By Adam Thimmesch
The major question presented in South Dakota v. Wayfair is whether the Supreme Court should overturn its long-standing physical presence limitation on state taxing power. (I believe that it should, as do most people who have studied the issue.) One of the secondary issues presented in Wayfair is whether the Court could apply such a repeal on a prospective basis only or whether a repeal would have to apply retroactively. Daniel Hemel had a great post introducing this issue last month, but I think that it is worth adding another dimension to the analysis.
The retroactivity issue presents itself as obvious in some respects—why couldn’t the Court issue a prospective only decision? And yet, this issue has troubled the Court, and it appeared as a consideration in Quill itself. The retroactivity issue is also being addressed in the briefs in the case (South Dakota’s merits brief was filed on Monday), and the Court is sure to bring up the issue in oral arguments in April. It seems possible that the Court would have enough votes to overturn Quill on its merits, but that no clear majority would appear regarding the retroactivity of its holding. Worst case, disagreement about that issue could cause some Justices to get cold feet on the primary issue. For these reasons, it is worth exploring retroactivity from a couple of different angles.

Source excerpt

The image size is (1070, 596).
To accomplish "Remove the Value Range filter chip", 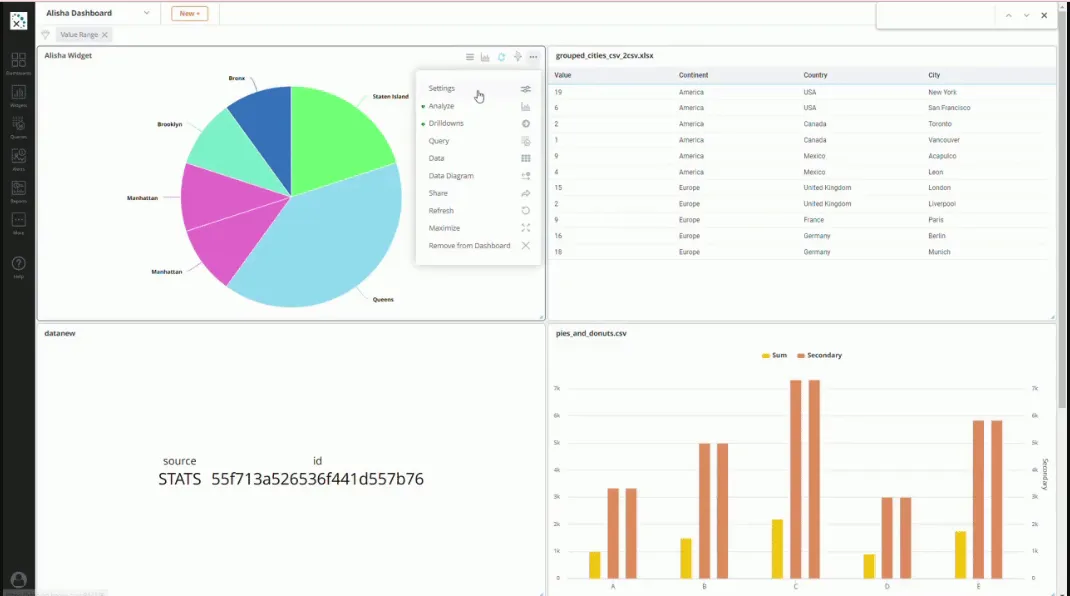I will point(105,35).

What is expected
Please write out the part of the Wayfair text above starting with "By Adam Thimmesch" and going on through "to the analysis.", word for word.

Problem solution
By Adam Thimmesch
The major question presented in South Dakota v. Wayfair is whether the Supreme Court should overturn its long-standing physical presence limitation on state taxing power. (I believe that it should, as do most people who have studied the issue.) One of the secondary issues presented in Wayfair is whether the Court could apply such a repeal on a prospective basis only or whether a repeal would have to apply retroactively. Daniel Hemel had a great post introducing this issue last month, but I think that it is worth adding another dimension to the analysis.